Hawke’s Bay RSE workers’ pay complaint widens to include Horticulture NZ, become major case in Employment Court

By Ric Stevens, Open Justice reporter of

RSE workers from overseas are employed on temporary work visas and go home at the end of each season.

Foreign seasonal workers were finding their wages reduced to zero some weeks as deductions they say were unlawful were being taken out of their pay packets.

The money was being taken for expenses such as travel, insurance, wet weather gear, storage, even for kitchen equipment which went missing from their hostel, court documents say.

Three of them complained the deductions were unreasonable and unlawful – first to the Employment Relations Authority (ERA) and then in the Employment Court.

That complaint has now snowballed to become potentially a major court case affecting hundreds of employers and thousands of employees – not just foreign seasonal workers, but others on low wages.

The case originated in 2020 with Lyn Soapi and a married couple, Danny and Mary Lau, who came from the Solomon Islands to work in Hawke’s Bay over a number of seasons either side of 2018-2019, as workers under the Recognised Seasonal Employer (RSE) scheme.

The scheme brings in workers from overseas on temporary visas to fill seasonal demand in the horticulture and viticulture industries.

The three have taken the case against their former employer, Pick Hawke’s Bay, seeking arrears of pay. Soapi and Mary Lau are also seeking penalties.

After the case was transferred from the ERA to the Employment Court, the Human Rights Commission and the Council of Trade Unions were given permission to become “interveners” – parties who have an interest in the issues raised and can make submissions to the judge.

Horticulture New Zealand, which advocates on behalf of commercial fruit and vegetable growers, also applied successfully to the Employment Court to be given intervener status.

This means the industry group can be heard during the case, but it cannot produce evidence or cross-examine witnesses.

About 150 of Horticulture NZ’s members participate in the RSE scheme and depend on workers hired from overseas.
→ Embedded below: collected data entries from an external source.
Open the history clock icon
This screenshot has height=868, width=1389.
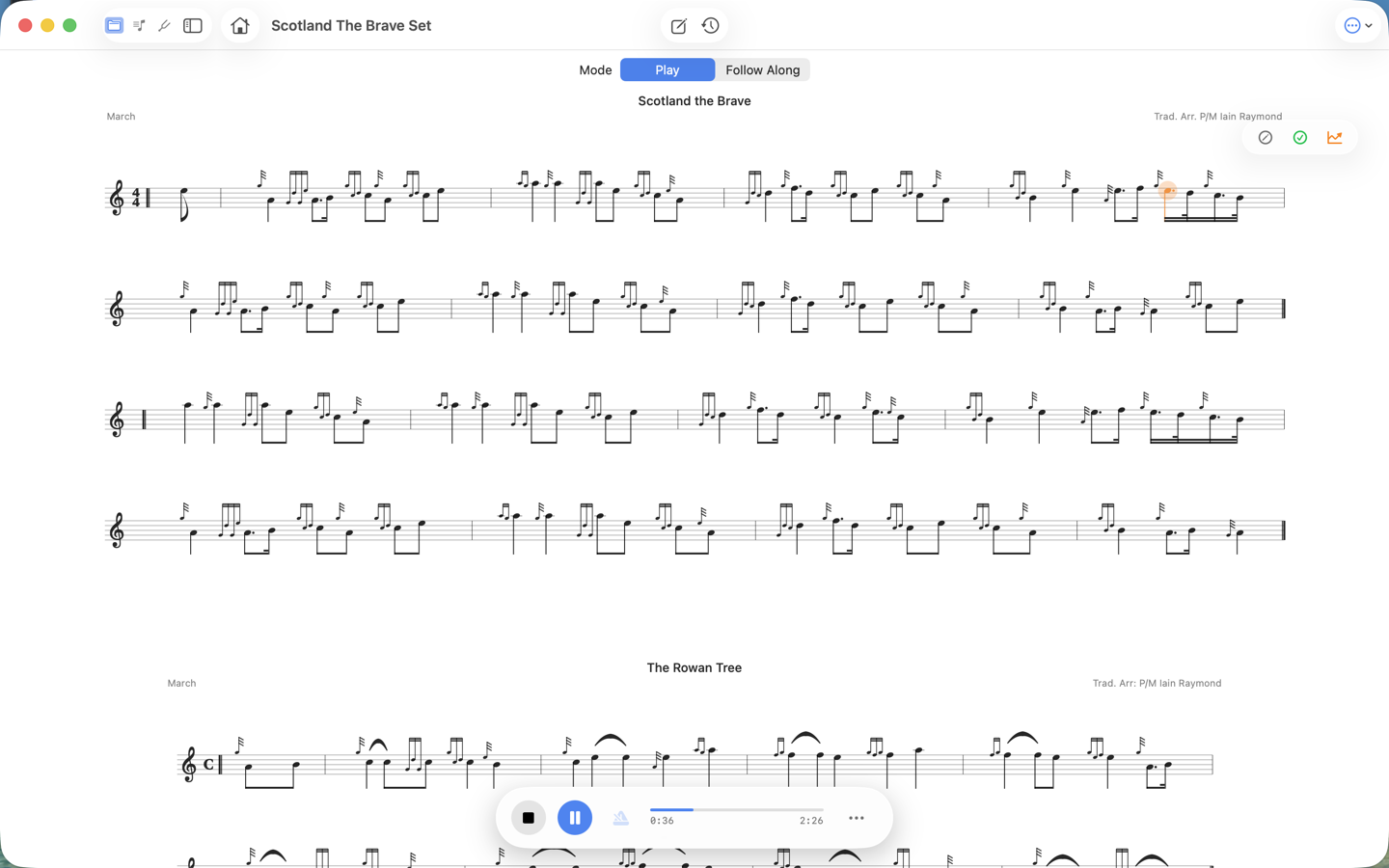tap(711, 26)
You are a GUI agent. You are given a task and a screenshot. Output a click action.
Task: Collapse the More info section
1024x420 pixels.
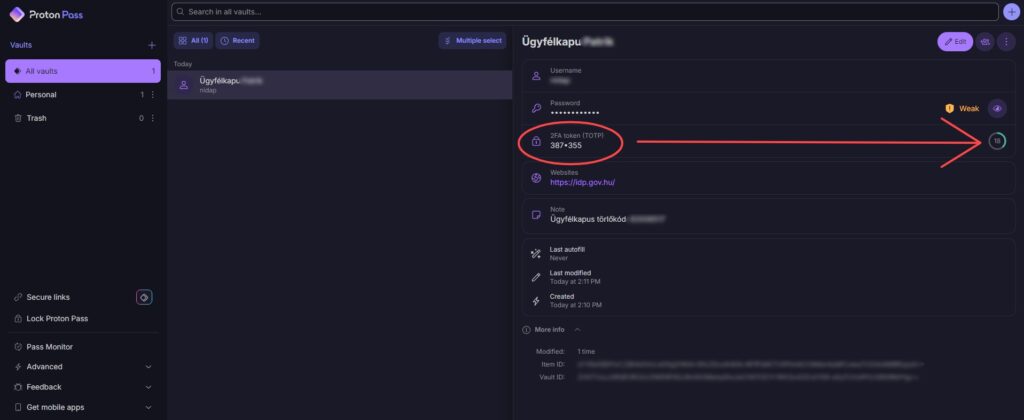577,329
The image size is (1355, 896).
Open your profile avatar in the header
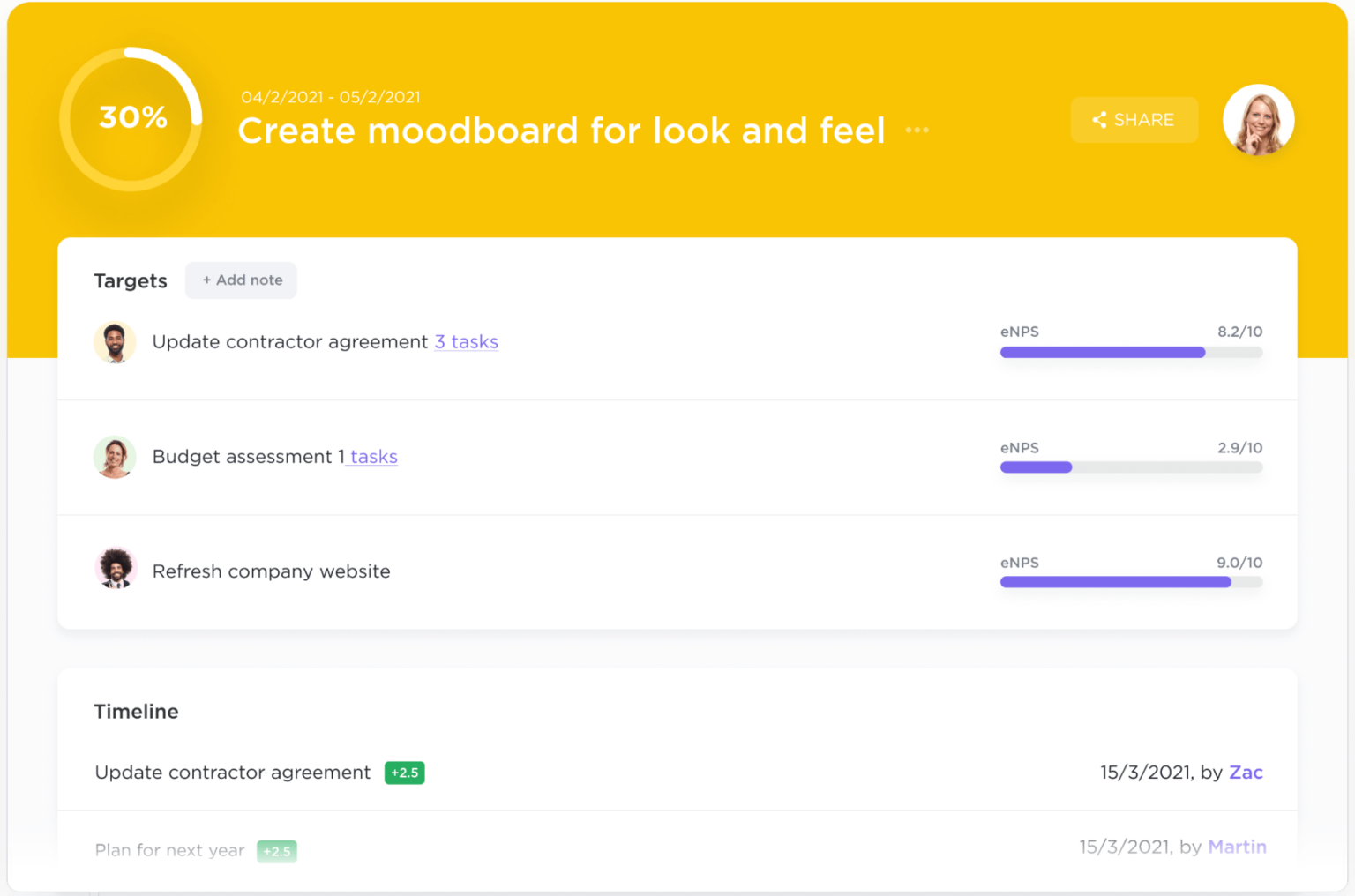click(x=1258, y=120)
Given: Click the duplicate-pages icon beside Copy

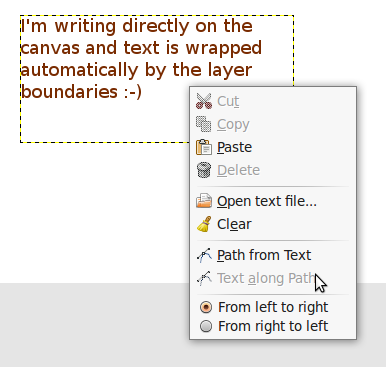Looking at the screenshot, I should (x=204, y=124).
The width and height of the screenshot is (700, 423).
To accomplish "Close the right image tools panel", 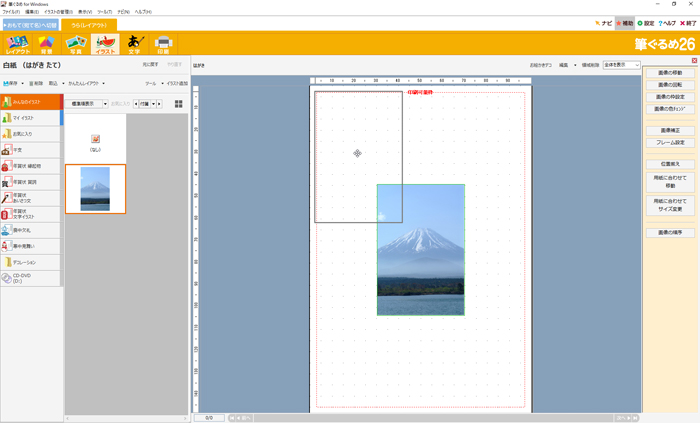I will [x=694, y=61].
It said many of its members would be affected by the issues being contested in the court.

Pick Hawke’s Bay, an incorporated not-for-profit organisation, denied it had acted either in breach of the law or the workers’ employment agreements. It said the deductions were made for lawful purposes.

According to its own rules, Pick Hawke’s Bay aims to “promote best practice” in its industries and ensure that workers are adequately paid.

However, Soapi and the Lau said that the organisation unlawfully deducted expenses from their wages for costs such as transport, food, clothing and storage.

They said that those deductions were not authorised by Immigration New Zealand, which has oversight of the RSE scheme, and were unlawful under either the Wages Protection Act or Minimum Wage Act, or were in breach of health and safety law.

The three workers, through their lawyer Tim Oldfield, said the legislation created a code which had been breached by the deductions imposed by Pick Hawke’s Bay.

“The claimed breach arose because, for several weeks after they began work [each season], the amounts deducted for accommodation and other costs reduced what the plaintiffs were actually paid, in some cases, to nothing,” Employment Court Judge Kerry Smith said in a procedural decision.

“Those deductions continued until such time as their income wiped out the deficit created by the expenses they incurred.”

Among their claims, the workers said that deductions were made for wet weather gear, which their employer was required to provide as “personal protective equipment” under the Health and Safety at Work Act.

Oldfield told the courts that some of the issues raised about deductions from pay were likely to “resonate” with the wider New Zealand workforce.

He gave two examples.

One of them was where an employee receiving a minimum wage had a deduction from his or her final pay for not returning a work uniform.

Such a deduction may reduce the employee’s earnings to below the minimum wage.

The other was where an employee on minimum wage failed to work out his or her notice and then suffered a pay deduction from the final pay with the same effect.

The court case is likely to test whether these sorts of deductions are lawful or unlawful.

The Employment Court registry says no date has been set yet for the next hearing in the case. It is likely to be heard in Hawke’s Bay.

This story first appeared in the NZ Herald.